What is needed is a verbatim copy of each record below.

***** Supplied records *****

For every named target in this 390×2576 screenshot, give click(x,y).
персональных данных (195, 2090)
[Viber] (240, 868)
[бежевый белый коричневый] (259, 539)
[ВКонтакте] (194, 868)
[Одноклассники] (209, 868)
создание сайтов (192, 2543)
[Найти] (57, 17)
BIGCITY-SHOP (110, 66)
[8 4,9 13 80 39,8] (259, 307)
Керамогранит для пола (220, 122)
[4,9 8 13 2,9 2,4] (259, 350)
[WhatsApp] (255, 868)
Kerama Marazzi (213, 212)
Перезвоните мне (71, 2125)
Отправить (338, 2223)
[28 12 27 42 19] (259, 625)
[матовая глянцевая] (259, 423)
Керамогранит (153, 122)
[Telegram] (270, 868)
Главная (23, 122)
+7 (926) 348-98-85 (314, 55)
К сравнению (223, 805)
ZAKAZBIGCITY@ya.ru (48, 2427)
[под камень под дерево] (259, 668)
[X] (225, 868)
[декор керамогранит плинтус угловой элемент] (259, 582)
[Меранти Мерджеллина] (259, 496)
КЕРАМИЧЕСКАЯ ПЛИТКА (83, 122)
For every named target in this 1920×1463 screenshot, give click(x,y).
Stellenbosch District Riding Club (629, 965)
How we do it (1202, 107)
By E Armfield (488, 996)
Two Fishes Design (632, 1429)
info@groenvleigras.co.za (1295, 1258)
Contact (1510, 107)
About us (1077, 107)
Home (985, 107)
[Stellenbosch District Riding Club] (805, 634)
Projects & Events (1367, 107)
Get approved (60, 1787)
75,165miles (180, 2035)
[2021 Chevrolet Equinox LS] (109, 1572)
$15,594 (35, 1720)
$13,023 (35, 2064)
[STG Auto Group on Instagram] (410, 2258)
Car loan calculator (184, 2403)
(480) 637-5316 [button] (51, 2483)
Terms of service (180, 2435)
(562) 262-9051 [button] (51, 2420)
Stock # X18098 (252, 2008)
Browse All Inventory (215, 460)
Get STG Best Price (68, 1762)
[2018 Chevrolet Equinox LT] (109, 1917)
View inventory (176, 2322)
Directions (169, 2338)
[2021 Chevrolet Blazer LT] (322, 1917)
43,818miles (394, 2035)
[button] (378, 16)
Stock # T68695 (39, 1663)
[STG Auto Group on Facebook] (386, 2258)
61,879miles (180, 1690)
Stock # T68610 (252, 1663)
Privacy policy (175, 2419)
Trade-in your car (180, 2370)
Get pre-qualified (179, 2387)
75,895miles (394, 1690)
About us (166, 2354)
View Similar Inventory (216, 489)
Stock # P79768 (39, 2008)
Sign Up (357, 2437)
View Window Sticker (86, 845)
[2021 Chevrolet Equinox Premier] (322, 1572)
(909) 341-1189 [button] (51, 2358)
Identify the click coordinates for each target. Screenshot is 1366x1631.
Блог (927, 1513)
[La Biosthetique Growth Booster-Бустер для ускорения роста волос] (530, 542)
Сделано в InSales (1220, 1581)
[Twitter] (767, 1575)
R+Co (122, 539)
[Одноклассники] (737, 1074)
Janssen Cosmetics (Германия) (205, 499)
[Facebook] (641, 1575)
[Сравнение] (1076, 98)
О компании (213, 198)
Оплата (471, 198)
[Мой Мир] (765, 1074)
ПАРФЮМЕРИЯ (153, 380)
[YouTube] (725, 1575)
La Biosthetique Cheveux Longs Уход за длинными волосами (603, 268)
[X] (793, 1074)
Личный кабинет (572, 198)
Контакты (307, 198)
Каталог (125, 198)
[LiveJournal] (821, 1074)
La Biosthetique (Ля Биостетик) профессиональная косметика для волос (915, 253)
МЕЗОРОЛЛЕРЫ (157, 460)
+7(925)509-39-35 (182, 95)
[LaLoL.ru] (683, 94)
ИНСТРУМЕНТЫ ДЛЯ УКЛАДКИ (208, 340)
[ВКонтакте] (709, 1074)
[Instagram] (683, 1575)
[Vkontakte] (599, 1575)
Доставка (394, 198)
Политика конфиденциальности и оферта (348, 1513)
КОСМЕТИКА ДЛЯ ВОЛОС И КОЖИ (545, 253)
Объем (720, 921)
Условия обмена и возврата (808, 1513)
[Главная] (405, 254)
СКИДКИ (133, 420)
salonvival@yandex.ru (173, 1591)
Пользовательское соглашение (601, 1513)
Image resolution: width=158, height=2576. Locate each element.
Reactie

*****

— Task output —
For every named target in this 390×2576 screenshot, give click(x,y).
персональных данных (195, 2090)
[Viber] (240, 868)
[бежевый белый коричневый] (259, 539)
[ВКонтакте] (194, 868)
[Одноклассники] (209, 868)
создание сайтов (192, 2543)
[Найти] (57, 17)
BIGCITY-SHOP (110, 66)
[8 4,9 13 80 39,8] (259, 307)
Керамогранит для пола (220, 122)
[4,9 8 13 2,9 2,4] (259, 350)
[WhatsApp] (255, 868)
Kerama Marazzi (213, 212)
Перезвоните мне (71, 2125)
Отправить (338, 2223)
[28 12 27 42 19] (259, 625)
[матовая глянцевая] (259, 423)
Керамогранит (153, 122)
[Telegram] (270, 868)
Главная (23, 122)
+7 (926) 348-98-85 (314, 55)
К сравнению (223, 805)
ZAKAZBIGCITY@ya.ru (48, 2427)
[под камень под дерево] (259, 668)
[X] (225, 868)
[декор керамогранит плинтус угловой элемент] (259, 582)
[Меранти Мерджеллина] (259, 496)
КЕРАМИЧЕСКАЯ ПЛИТКА (83, 122)
For every named target in this 1920×1463 screenshot, give click(x,y).
Stellenbosch District Riding Club (629, 965)
How we do it (1202, 107)
By E Armfield (488, 996)
Two Fishes Design (632, 1429)
info@groenvleigras.co.za (1295, 1258)
Contact (1510, 107)
About us (1077, 107)
Home (985, 107)
[Stellenbosch District Riding Club] (805, 634)
Projects & Events (1367, 107)
Get approved (60, 1787)
75,165miles (180, 2035)
[2021 Chevrolet Equinox LS] (109, 1572)
$15,594 (35, 1720)
$13,023 (35, 2064)
[STG Auto Group on Instagram] (410, 2258)
Car loan calculator (184, 2403)
(480) 637-5316 [button] (51, 2483)
Terms of service (180, 2435)
(562) 262-9051 [button] (51, 2420)
Stock # X18098 (252, 2008)
Browse All Inventory (215, 460)
Get STG Best Price (68, 1762)
[2018 Chevrolet Equinox LT] (109, 1917)
View inventory (176, 2322)
Directions (169, 2338)
[2021 Chevrolet Blazer LT] (322, 1917)
43,818miles (394, 2035)
[button] (378, 16)
Stock # T68695 (39, 1663)
[STG Auto Group on Facebook] (386, 2258)
61,879miles (180, 1690)
Stock # T68610 (252, 1663)
Privacy policy (175, 2419)
Trade-in your car (180, 2370)
Get pre-qualified (179, 2387)
75,895miles (394, 1690)
About us (166, 2354)
View Similar Inventory (216, 489)
Stock # P79768 (39, 2008)
Sign Up (357, 2437)
View Window Sticker (86, 845)
[2021 Chevrolet Equinox Premier] (322, 1572)
(909) 341-1189 [button] (51, 2358)
Identify the click coordinates for each target. Screenshot is 1366x1631.
Блог (927, 1513)
[La Biosthetique Growth Booster-Бустер для ускорения роста волос] (530, 542)
Сделано в InSales (1220, 1581)
[Twitter] (767, 1575)
R+Co (122, 539)
[Одноклассники] (737, 1074)
Janssen Cosmetics (Германия) (205, 499)
[Facebook] (641, 1575)
[Сравнение] (1076, 98)
О компании (213, 198)
Оплата (471, 198)
[Мой Мир] (765, 1074)
ПАРФЮМЕРИЯ (153, 380)
[YouTube] (725, 1575)
La Biosthetique Cheveux Longs Уход за длинными волосами (603, 268)
[X] (793, 1074)
Личный кабинет (572, 198)
Контакты (307, 198)
Каталог (125, 198)
[LiveJournal] (821, 1074)
La Biosthetique (Ля Биостетик) профессиональная косметика для волос (915, 253)
МЕЗОРОЛЛЕРЫ (157, 460)
+7(925)509-39-35 (182, 95)
[LaLoL.ru] (683, 94)
ИНСТРУМЕНТЫ ДЛЯ УКЛАДКИ (208, 340)
[ВКонтакте] (709, 1074)
[Instagram] (683, 1575)
[Vkontakte] (599, 1575)
Доставка (394, 198)
Политика конфиденциальности и оферта (348, 1513)
КОСМЕТИКА ДЛЯ ВОЛОС И КОЖИ (545, 253)
Объем (720, 921)
Условия обмена и возврата (808, 1513)
[Главная] (405, 254)
СКИДКИ (133, 420)
salonvival@yandex.ru (173, 1591)
Пользовательское соглашение (601, 1513)
Image resolution: width=158, height=2576. Locate each element.
Reactie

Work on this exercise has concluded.